FCA Extends Deadline for Crypto Firms
The U.K.’s Financial Conduct Authority (FCA) updated information on the Temporary Registration Regime (TRR) on its website Wednesday, ahead of the April 1 registration deadline for crypto firms.
The Temporary Registration Regime was established in December 2020 to allow existing crypto businesses that applied for registration before Dec. 16, 2020, to keep operating while the FCA continues to assess their applications.
The FCA detailed:
We have concluded our assessments, and the TRR will close on 1 April, for all but for a small number of firms where it is strictly necessary to continue to have temporary registration.
“This is necessary where a firm may be pursuing an appeal or may have particular winding-down circumstances,” the regulator added.
Over a hundred companies applied for temporary permission to operate in the U.K. while waiting for the FCA to assess their applications. More than 60 firms were rejected or have withdrawn their application.
Only 12 firms remain with temporary registration, according to the latest list on the FCA website.
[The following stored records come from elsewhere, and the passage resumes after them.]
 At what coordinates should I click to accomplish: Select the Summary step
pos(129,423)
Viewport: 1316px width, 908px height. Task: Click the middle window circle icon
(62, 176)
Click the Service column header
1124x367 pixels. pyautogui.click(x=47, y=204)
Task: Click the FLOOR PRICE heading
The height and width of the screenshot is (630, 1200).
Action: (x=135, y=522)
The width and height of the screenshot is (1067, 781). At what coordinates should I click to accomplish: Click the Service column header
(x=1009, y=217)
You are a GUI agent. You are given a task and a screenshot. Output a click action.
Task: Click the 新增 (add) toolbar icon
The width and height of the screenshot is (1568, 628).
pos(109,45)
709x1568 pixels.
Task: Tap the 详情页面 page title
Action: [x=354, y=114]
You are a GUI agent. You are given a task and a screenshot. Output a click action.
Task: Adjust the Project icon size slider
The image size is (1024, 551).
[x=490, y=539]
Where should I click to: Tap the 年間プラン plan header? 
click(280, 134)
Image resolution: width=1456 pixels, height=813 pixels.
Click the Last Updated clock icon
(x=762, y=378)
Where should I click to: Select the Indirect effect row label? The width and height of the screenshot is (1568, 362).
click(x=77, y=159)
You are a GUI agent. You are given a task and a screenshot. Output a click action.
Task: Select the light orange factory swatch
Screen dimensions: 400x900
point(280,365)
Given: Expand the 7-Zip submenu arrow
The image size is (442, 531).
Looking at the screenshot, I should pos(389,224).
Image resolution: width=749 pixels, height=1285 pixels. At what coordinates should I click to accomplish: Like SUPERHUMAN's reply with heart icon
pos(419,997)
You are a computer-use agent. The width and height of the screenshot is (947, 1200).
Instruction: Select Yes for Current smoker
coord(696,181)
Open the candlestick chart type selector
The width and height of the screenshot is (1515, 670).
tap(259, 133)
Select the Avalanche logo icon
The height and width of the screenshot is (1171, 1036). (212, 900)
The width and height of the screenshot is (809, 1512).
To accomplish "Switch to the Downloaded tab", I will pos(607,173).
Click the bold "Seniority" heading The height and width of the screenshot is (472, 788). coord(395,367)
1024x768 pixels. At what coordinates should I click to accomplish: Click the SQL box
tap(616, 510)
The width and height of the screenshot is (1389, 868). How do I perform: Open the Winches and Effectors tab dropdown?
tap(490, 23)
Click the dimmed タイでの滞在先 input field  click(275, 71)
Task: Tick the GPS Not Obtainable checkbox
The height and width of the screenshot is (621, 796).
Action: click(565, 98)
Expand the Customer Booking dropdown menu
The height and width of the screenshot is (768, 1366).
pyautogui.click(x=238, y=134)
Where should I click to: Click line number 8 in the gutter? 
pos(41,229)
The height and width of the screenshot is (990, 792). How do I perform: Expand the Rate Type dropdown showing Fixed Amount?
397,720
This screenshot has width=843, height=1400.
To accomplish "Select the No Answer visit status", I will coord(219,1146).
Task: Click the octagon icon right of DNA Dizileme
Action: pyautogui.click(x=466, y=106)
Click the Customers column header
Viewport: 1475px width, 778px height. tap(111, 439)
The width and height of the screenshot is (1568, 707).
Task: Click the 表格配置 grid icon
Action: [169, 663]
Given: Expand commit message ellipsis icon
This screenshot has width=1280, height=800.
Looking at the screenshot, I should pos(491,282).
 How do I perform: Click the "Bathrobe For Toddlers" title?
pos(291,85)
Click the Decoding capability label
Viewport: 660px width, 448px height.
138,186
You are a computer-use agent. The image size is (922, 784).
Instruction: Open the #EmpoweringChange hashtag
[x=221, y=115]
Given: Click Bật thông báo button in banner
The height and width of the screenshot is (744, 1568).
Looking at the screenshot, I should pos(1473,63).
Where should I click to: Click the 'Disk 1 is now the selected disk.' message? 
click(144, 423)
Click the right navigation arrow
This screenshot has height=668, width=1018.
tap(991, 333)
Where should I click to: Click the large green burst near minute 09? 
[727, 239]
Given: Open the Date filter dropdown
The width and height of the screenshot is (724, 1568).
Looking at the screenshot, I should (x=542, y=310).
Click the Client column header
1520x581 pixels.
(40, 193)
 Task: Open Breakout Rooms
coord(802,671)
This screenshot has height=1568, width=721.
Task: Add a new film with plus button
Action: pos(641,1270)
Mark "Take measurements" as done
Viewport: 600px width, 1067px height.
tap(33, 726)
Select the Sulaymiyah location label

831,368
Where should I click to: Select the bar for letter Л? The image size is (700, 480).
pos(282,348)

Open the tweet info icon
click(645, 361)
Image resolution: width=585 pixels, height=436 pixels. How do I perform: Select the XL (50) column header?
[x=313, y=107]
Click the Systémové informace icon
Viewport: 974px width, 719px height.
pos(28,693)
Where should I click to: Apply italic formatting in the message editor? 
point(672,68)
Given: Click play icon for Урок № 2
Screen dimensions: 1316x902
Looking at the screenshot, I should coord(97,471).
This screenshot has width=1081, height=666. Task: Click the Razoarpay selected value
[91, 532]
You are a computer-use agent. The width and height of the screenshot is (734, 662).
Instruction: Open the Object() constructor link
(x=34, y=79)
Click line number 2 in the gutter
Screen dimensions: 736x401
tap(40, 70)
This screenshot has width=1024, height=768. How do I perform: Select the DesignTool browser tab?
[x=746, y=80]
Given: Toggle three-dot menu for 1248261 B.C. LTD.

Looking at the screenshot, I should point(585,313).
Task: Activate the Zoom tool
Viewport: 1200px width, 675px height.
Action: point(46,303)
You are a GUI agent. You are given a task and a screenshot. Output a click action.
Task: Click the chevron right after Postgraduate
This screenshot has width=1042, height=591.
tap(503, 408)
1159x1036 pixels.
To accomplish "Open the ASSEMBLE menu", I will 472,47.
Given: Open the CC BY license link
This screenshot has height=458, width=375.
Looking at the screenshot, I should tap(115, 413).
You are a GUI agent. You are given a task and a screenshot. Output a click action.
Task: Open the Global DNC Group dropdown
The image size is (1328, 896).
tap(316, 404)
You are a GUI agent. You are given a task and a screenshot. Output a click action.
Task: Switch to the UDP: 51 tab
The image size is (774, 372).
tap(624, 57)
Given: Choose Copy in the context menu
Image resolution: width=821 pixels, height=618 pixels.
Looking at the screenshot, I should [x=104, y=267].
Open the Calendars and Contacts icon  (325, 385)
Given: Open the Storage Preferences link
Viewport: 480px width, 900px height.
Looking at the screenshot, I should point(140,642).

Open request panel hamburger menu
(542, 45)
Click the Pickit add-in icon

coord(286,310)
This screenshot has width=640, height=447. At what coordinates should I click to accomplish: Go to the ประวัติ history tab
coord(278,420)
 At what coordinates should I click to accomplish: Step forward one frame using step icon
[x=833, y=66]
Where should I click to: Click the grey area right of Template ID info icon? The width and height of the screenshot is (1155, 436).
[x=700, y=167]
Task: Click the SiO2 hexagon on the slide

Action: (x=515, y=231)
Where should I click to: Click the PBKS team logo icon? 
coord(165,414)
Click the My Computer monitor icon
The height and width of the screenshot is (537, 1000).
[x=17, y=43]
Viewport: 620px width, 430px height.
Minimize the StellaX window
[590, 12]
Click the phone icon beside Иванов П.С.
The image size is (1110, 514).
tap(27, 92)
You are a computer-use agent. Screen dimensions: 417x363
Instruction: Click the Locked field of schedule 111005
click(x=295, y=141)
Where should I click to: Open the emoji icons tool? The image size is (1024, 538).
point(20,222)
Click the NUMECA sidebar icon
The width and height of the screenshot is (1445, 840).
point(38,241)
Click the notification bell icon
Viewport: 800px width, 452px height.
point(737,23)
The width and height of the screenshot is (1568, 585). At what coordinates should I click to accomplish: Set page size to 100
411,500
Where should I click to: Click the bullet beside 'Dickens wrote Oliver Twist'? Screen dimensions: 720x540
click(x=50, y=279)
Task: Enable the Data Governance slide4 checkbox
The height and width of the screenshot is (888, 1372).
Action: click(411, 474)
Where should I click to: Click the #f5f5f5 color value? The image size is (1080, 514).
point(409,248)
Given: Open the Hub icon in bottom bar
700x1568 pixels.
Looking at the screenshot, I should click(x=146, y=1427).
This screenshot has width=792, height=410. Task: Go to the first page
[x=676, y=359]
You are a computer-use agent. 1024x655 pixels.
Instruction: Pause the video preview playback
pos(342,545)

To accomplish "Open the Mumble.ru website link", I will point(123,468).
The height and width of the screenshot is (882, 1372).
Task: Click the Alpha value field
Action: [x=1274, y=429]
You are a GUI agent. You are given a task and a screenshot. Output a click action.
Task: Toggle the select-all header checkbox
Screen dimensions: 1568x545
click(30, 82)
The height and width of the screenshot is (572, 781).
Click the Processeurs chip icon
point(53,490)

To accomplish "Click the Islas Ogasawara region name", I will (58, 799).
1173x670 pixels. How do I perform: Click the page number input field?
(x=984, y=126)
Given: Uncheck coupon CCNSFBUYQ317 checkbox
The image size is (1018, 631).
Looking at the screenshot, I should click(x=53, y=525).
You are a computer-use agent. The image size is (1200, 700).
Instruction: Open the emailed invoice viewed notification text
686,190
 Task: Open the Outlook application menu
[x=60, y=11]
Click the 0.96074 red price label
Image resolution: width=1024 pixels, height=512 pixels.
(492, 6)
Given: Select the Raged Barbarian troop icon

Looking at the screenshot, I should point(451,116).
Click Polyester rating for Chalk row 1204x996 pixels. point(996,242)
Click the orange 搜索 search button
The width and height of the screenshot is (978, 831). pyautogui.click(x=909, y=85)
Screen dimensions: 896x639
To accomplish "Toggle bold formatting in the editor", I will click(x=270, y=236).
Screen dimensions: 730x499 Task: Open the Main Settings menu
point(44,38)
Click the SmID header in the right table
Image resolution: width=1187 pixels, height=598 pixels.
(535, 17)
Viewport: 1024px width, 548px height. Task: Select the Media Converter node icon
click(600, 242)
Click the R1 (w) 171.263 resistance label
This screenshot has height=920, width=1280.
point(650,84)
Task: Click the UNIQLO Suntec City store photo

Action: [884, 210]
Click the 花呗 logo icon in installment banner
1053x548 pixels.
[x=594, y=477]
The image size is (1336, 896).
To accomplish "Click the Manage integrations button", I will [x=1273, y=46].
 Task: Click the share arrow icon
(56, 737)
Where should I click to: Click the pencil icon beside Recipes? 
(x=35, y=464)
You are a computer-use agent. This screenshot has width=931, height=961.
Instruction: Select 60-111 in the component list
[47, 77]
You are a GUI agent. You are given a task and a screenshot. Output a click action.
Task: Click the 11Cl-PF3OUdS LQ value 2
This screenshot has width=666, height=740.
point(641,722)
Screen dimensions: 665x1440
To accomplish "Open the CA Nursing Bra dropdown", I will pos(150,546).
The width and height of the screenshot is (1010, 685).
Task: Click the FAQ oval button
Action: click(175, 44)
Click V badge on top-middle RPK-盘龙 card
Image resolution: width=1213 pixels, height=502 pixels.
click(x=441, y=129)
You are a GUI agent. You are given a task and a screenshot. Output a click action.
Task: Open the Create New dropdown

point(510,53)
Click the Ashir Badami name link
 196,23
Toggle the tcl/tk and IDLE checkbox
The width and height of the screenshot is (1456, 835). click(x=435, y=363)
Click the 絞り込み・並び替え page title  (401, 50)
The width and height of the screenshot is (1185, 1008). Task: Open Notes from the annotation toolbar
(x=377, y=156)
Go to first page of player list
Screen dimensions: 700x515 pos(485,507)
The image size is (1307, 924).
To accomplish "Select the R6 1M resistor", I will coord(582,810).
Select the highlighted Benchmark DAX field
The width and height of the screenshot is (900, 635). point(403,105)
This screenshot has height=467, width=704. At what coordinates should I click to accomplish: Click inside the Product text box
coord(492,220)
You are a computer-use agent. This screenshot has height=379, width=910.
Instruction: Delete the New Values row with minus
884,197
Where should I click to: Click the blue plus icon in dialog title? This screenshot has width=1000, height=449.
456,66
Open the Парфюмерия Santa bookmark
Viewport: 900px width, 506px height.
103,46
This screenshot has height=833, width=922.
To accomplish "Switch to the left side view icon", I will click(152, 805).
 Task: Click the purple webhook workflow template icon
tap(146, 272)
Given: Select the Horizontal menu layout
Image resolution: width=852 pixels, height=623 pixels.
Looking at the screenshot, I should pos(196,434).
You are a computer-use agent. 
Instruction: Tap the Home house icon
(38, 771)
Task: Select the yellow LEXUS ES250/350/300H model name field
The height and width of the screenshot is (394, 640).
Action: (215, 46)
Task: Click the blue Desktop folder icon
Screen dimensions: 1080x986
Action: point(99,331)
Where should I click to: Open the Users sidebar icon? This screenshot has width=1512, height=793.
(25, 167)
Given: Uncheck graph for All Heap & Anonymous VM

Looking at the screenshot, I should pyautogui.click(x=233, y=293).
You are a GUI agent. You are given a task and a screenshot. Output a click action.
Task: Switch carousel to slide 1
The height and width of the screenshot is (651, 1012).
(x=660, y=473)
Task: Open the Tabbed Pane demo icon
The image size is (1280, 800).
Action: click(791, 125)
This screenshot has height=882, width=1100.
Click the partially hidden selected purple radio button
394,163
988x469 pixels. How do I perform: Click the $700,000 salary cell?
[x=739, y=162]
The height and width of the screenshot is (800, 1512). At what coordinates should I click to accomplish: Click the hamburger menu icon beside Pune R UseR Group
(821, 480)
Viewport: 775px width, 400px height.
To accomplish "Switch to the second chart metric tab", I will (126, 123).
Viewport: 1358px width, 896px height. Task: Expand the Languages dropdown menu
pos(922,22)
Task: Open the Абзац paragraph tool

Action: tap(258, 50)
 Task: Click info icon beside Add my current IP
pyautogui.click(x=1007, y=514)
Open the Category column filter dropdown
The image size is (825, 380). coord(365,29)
They are BCB Group, Blockchain.com, Cex.io, Copper Technologies (UK), Globalblock, GCEX, ITI Digital, BC Bitcoin, Revolut, Moneybrain, Tokencard (Monolith), and Coindirect.
FCA Has Registered 33 Crypto Firms
A total of 33 firms have been approved. An FCA spokesperson told Yahoo Finance U.K. Wednesday: “We have been reviewing crypto asset firms’ applications to ensure they meet the minimum standards we expect — that those who run these firms are fit and proper and that they have adequate systems to identify and prevent flows of money from crime.”
The spokesperson added:
While we have registered 33 firms, we have seen too many financial crime red flags missed by the cryptoasset businesses seeking registration.
“Worse, we have seen examples where firms do not have the controls necessary to raise red flags in the first place,” the spokesperson concluded.